Re: [Patch] Idle balancer: cache align nohz structure to improveidle load balancing scalability

From: Suresh Siddha
Date: Tue Nov 01 2011 - 19:50:00 EST

Next message: Eric W. Biederman: "Re: [lxc-devel] Detecting if you are running in a container"
Previous message: Randy Dunlap: "Re: linux-next: Tree for Nov 1 (ata/libata-sff.c)"
Next in thread: Srivatsa Vaddagiri: "Re: [Patch] Idle balancer: cache align nohz structure to improveidle load balancing scalability"
Messages sorted by: [ date ] [ thread ] [ subject ] [ author ]

On Thu, 2011-10-20 at 10:31 -0700, Suresh Siddha wrote:
> On Thu, 2011-10-20 at 05:26 -0700, Venki Pallipadi wrote:
> > An alternate approach is to split this struct per node/socket and do
> > the nohz idle balancing logic at that level. That should be more
> > scalable in terms of nohz balancing (ensure one CPU wont be doing nohz
> > balancing for huge number of idle CPUs). I had looked at that approach
> > couple of years earlier and couldn't measure that much of a gain. May
> > be it is time to revisit that with increased core count.

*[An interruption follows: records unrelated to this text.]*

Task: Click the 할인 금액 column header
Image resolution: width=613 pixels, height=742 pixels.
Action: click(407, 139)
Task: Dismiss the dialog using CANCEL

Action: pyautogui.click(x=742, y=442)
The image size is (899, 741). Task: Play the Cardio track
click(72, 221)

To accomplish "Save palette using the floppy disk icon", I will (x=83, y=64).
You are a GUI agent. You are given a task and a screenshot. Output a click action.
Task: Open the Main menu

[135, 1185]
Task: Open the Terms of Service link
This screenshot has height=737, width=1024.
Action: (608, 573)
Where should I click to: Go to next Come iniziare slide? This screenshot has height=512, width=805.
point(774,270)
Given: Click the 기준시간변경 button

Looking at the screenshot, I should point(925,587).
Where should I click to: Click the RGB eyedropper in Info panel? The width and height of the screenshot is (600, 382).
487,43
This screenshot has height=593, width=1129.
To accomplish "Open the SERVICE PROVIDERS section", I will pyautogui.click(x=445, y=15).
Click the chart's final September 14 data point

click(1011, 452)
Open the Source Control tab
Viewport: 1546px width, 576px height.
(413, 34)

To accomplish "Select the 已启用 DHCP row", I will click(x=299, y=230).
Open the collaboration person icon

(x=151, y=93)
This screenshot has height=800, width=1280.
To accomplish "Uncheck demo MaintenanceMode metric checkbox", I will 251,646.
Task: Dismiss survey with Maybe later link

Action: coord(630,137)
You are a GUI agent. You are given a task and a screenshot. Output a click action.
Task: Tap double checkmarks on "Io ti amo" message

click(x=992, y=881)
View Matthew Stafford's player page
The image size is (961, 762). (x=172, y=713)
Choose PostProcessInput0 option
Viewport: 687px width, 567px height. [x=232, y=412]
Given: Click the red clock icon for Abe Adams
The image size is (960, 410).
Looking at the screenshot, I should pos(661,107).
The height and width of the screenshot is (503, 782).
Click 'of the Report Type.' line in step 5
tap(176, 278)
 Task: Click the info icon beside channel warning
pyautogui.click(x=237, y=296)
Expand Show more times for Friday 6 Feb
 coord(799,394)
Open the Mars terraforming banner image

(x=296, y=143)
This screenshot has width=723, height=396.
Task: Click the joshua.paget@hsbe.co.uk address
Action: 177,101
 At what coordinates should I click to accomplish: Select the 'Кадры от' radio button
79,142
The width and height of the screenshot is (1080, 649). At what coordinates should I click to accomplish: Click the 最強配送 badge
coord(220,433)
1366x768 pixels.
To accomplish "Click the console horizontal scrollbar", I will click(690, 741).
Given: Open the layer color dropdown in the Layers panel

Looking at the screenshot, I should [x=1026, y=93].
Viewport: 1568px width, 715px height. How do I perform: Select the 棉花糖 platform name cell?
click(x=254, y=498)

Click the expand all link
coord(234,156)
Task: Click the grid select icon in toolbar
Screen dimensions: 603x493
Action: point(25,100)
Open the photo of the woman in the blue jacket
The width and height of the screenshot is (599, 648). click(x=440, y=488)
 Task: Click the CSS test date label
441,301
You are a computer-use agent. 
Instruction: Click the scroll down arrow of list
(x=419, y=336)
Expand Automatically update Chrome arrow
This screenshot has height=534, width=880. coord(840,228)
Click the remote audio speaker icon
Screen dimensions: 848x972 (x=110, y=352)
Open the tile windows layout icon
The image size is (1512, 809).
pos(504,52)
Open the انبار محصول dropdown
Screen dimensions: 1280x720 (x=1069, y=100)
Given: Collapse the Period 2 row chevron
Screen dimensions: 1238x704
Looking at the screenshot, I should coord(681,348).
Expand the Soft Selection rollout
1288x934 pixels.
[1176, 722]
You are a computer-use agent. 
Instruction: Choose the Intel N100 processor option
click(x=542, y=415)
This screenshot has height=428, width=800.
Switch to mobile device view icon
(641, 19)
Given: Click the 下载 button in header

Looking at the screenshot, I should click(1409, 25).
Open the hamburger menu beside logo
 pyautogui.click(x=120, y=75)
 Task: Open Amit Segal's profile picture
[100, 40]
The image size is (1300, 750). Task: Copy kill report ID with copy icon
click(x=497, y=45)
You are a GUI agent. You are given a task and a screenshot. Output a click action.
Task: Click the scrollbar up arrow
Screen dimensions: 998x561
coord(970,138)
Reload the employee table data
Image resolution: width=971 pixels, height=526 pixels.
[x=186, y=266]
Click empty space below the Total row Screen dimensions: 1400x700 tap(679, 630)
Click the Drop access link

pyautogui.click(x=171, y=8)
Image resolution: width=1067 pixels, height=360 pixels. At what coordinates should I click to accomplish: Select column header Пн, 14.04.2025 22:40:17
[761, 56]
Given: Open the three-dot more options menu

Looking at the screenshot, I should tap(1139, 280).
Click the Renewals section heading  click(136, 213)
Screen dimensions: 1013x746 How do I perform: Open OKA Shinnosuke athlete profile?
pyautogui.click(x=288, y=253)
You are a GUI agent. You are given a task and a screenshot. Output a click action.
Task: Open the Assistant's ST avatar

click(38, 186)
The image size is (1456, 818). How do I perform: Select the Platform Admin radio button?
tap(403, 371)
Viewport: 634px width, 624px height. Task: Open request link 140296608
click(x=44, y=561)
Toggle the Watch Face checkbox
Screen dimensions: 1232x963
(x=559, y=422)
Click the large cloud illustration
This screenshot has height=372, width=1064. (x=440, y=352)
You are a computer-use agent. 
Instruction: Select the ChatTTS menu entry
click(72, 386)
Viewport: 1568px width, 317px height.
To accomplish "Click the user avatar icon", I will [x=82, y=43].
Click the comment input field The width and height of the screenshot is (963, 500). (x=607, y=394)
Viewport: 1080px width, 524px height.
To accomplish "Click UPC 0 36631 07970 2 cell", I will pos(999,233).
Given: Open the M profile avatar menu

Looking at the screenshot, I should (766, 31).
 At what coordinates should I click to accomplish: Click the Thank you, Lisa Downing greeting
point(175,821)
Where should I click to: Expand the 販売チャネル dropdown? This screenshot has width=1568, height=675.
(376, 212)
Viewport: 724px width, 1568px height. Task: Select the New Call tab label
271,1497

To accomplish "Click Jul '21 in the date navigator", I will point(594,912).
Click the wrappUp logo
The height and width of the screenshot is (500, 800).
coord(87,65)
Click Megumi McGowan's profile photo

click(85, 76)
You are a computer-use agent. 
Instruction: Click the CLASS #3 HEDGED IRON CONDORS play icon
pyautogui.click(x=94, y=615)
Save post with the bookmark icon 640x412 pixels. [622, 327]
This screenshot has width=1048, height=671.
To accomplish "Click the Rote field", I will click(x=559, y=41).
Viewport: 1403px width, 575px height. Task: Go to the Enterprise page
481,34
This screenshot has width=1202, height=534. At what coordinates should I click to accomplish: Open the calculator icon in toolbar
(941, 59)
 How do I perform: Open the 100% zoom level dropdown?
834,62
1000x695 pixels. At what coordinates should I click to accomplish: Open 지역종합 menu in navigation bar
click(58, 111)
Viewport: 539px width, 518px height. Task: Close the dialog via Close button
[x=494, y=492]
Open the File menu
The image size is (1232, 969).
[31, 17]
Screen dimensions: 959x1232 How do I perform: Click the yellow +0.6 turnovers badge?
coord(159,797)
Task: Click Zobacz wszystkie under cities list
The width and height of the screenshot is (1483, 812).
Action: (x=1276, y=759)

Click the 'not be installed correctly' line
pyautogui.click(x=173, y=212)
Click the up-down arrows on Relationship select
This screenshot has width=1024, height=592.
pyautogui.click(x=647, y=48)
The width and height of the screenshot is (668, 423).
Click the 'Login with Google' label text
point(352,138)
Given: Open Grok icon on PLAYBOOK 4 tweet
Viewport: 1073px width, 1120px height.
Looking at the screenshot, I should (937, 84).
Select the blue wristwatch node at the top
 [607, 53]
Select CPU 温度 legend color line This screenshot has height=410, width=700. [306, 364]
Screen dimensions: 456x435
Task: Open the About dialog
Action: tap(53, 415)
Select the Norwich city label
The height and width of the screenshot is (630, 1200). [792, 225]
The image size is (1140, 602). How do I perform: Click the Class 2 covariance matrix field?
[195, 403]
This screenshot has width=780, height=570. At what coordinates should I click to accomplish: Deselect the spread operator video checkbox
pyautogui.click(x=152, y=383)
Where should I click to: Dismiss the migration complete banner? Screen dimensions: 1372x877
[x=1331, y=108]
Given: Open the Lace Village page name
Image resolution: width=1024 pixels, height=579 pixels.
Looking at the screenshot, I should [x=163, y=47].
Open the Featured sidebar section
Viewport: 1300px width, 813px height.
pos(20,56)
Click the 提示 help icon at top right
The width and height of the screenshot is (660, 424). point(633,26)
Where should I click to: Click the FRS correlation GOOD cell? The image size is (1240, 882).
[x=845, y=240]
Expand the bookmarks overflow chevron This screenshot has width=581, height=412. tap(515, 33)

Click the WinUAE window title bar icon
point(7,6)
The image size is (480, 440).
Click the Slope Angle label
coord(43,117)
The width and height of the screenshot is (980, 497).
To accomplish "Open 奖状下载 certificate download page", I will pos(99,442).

On Thu, 2011-10-20 at 10:38 -0700, Peter Zijlstra wrote:
> Yeah, that would be best, although I remember there was a problem with
> your approach back then, a fully idle node would not balance at all or
> something like that.

That is correct. So to minimize the global updates I did two things.

1. Track nr of busy cpus in each scheduler group for each scheduler
domain.

2. delay the update of nohz.idle_cpus_mask (And to the above mentioned
new sched group specific busy stat) when coming out of idle to the
first busy tick. And added idle_cpu() checks at couple of places in idle
load balancing code to ensure that the cpu is really idle.

The kicked cpu will still do the idle load balancing on behalf of all
the cpu's. We are kicking only when it is really needed.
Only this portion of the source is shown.